Fig. 1: CNN training to classify control and senescent cells.
figure 1

a Representative images of input images. Input images of control and H2O2-induced senescent cells were cropped from phase-contrast microscopy images at single-cell resolution by the OpenCV-based script. Scale bar, 7.1 µm. Data are representative of over three independent experiments. b Learning curve through the CNN training. Accuracy and loss in the training data and validation accuracy and validation loss in the validation data show the process of training. c Indexes: F1 score, accuracy, precision, and recall in the final setting of training. d AUC of the ROC curve in the final setting of training. e Protocol for the evaluation of CNN generalisability. Each CNN was trained by either the images of H2O2-induced senescent cells, the images of CPT-induced senescent cells, or the mixed images of H2O2- and CPT-induced senescent cells. Newly acquired data were used as test data. In the test data, cellular senescence was induced by H2O2, CPT, or replication. Test data were evaluated by three pre-trained CNNs. f A heatmap shows the accuracy of CNN prediction in each test dataset. Three independent experiments and evaluations were conducted for each senescence induction method. g Macro-averaged accuracy for each evaluation (n = 3 independent experiments). h AUC of the receiver operating characteristic (ROC) curve in the test data evaluated by CNNs, which were pre-trained by the data from H2O2-, CPT-, or replication-induced senescent cells.
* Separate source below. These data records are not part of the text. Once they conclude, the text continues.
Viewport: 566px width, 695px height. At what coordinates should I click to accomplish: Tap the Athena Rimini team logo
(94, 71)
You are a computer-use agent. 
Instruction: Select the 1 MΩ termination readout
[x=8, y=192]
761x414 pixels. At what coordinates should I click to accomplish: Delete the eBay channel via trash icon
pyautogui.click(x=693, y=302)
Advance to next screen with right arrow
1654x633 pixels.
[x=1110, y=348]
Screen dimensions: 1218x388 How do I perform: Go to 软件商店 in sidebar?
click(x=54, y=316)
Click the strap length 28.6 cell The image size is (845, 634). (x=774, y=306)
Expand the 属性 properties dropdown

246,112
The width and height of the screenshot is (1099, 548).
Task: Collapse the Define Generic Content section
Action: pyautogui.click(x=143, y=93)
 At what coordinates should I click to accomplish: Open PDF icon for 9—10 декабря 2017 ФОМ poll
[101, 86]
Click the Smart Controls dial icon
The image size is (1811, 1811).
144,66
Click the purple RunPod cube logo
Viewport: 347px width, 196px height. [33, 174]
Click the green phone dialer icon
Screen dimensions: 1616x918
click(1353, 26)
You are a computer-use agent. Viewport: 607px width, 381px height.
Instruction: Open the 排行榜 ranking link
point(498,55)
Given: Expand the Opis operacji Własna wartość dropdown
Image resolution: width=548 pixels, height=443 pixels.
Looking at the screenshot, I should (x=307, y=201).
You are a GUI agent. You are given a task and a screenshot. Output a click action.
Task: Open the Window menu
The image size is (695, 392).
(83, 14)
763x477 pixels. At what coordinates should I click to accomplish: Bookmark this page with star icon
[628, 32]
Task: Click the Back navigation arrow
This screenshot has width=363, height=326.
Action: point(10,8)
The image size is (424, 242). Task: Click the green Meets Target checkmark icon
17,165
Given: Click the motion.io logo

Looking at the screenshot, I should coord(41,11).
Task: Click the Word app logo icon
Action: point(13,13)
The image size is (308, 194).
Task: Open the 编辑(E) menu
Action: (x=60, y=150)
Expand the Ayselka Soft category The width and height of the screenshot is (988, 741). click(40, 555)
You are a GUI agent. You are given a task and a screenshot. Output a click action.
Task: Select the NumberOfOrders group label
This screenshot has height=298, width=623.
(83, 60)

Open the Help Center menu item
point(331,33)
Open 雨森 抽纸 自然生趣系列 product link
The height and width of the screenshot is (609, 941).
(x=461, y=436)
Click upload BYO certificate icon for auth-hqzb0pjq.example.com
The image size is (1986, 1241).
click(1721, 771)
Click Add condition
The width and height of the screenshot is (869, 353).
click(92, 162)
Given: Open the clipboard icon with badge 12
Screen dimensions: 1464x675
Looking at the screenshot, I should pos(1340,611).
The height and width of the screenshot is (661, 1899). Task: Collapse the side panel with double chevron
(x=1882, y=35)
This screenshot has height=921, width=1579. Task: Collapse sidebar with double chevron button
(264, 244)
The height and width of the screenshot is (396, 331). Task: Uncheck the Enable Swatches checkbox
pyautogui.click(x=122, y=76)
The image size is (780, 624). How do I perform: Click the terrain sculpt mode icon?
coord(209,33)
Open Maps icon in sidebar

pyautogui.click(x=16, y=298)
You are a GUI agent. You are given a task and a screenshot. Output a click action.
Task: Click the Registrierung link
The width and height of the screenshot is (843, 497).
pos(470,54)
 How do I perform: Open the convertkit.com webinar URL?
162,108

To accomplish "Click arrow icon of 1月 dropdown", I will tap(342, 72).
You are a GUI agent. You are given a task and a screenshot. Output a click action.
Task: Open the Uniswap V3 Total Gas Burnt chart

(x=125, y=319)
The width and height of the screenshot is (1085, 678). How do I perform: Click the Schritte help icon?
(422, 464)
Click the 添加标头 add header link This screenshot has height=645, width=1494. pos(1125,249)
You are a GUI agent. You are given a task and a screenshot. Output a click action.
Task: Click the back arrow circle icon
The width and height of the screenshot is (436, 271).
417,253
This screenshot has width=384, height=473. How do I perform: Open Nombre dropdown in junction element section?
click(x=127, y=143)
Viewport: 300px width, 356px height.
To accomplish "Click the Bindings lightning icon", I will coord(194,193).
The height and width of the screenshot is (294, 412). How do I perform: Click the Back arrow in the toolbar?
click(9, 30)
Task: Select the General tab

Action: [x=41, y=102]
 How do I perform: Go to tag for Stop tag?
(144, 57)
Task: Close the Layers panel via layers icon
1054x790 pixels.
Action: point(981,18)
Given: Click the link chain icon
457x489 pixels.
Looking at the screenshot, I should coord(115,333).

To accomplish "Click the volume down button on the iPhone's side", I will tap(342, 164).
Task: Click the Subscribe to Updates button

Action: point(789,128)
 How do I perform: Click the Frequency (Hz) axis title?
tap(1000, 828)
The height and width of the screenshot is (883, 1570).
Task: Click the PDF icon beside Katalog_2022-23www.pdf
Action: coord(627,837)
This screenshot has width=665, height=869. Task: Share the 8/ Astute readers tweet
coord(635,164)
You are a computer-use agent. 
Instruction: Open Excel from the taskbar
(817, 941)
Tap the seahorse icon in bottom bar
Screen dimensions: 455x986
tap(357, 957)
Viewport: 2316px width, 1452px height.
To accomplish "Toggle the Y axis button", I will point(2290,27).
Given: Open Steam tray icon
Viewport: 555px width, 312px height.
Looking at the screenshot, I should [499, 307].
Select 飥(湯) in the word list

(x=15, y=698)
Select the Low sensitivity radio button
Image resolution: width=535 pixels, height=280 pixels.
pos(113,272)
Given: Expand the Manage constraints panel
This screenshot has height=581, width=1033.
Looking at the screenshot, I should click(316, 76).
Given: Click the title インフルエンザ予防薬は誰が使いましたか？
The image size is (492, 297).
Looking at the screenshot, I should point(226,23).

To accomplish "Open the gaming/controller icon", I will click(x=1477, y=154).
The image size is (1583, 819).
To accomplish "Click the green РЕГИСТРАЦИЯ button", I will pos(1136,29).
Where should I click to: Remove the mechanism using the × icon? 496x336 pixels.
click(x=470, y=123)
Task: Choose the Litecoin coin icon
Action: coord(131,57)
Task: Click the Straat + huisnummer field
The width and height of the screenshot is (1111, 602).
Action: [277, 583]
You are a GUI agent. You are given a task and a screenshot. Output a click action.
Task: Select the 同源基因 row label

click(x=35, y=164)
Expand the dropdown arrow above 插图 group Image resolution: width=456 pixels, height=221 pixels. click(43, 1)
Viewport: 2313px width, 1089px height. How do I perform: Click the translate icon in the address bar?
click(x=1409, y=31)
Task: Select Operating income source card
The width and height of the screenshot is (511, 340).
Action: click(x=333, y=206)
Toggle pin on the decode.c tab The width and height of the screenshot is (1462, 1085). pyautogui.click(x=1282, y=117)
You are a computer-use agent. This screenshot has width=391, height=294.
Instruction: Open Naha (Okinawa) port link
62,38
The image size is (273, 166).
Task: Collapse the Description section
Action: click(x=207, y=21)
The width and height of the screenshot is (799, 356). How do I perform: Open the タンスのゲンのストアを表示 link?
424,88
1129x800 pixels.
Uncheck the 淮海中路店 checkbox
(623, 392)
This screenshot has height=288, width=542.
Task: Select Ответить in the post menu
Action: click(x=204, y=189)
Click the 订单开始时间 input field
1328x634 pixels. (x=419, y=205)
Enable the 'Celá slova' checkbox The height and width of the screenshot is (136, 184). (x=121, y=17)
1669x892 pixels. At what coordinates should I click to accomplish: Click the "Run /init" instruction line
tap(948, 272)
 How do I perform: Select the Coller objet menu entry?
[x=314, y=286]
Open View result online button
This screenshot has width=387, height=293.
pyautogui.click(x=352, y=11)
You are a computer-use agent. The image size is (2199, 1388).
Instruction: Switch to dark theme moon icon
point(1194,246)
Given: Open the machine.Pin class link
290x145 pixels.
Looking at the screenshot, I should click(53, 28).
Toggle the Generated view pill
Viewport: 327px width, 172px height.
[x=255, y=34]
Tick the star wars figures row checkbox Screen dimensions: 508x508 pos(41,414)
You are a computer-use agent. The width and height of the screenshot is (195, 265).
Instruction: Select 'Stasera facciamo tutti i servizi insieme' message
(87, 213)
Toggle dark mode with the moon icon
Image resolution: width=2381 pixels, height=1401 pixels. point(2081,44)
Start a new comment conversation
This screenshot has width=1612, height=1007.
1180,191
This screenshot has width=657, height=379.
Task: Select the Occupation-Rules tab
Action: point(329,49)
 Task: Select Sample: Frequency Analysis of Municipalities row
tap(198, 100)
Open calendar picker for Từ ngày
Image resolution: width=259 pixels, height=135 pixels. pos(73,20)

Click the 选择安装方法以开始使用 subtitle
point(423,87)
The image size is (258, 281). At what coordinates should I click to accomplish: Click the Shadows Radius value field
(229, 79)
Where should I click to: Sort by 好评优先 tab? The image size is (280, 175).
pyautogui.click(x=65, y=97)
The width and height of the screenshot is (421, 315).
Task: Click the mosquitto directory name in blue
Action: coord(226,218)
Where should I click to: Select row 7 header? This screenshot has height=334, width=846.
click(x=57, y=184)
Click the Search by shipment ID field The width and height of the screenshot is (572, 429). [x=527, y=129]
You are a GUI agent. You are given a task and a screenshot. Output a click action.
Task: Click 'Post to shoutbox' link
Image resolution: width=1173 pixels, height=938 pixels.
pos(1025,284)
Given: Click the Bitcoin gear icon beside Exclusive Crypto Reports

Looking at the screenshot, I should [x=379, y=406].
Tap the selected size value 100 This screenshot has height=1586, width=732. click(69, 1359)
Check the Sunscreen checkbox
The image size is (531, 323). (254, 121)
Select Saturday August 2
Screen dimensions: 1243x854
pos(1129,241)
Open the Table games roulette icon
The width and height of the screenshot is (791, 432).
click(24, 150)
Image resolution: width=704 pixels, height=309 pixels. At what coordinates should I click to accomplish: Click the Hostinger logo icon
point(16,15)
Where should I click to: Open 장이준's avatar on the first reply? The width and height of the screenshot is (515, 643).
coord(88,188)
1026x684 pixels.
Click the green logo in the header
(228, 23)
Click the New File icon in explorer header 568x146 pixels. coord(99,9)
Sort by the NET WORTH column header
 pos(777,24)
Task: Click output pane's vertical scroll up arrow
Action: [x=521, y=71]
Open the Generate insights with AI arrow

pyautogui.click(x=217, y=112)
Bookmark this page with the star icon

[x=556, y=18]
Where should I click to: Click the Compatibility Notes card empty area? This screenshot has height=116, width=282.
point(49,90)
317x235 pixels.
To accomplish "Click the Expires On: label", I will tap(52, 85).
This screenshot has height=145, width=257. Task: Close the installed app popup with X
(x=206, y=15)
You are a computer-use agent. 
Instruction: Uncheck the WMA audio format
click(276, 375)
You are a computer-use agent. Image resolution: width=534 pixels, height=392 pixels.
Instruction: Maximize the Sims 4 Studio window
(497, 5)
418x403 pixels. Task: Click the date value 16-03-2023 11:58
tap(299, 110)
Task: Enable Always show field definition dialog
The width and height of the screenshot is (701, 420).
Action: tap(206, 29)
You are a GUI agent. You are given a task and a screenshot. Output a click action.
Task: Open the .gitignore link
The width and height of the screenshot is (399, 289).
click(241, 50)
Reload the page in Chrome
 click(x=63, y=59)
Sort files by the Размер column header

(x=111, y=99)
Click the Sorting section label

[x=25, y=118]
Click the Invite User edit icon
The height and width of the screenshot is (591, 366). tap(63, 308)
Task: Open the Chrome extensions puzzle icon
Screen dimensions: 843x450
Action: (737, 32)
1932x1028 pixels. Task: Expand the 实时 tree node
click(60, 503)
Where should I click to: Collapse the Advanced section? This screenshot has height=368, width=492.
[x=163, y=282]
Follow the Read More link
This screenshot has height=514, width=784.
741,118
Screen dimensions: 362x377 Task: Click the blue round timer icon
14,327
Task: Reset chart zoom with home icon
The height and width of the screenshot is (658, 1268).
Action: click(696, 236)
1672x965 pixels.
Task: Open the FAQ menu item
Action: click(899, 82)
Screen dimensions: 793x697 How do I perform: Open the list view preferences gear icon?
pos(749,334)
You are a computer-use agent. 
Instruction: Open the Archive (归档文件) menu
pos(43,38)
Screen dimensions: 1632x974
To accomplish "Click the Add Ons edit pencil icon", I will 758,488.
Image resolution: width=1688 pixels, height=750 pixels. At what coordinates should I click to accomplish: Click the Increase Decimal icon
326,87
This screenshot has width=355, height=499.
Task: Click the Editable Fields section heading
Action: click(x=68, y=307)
Data are representative of three independent experiments. i Grad-CAM shows an important region for the prediction of healthy or senescent cells. Data are representative of three independent experiments. CNN convolutional neural network, CPT camptothecin, Rep replication.

CNN generalisability

Generalisability is important in machine learning and requires external validation of the analysis. To confirm whether CNN could identify senescent cells in the datasets of different senescence induction methods, we acquired new datasets not used for the CNN training. We prepared datasets for the three induction methods, and each induction was independently performed three times. These images were evaluated by three different CNNs, which had been previously trained by H2O2-induced senescence, CPT-induced senescence, and mixed H2O2- and CPT-induced senescence (Fig. 1e). The averaged classification accuracy was over 0.9, and the F1 score was also greater than 0.85 in every dataset (Fig. 1f, g and Supplementary Fig. 4a, b). Importantly, the CNN trained by H2O2-induced senescence recognised senescence not only in newly acquired H2O2-induced senescence datasets but also in CPT- and replication-induced senescence. Similarly, the CNN trained by CPT-induced senescence and CPT- and H2O2-induced senescence showed high performance in classifying senescence from controls under every condition (Fig. 1f, g and Supplementary Fig. 4a–f). AUCs were greater than 0.95 under every condition (Fig. 1h and Supplementary Fig. 4g, h), which supports a successful identification system for senescent cells.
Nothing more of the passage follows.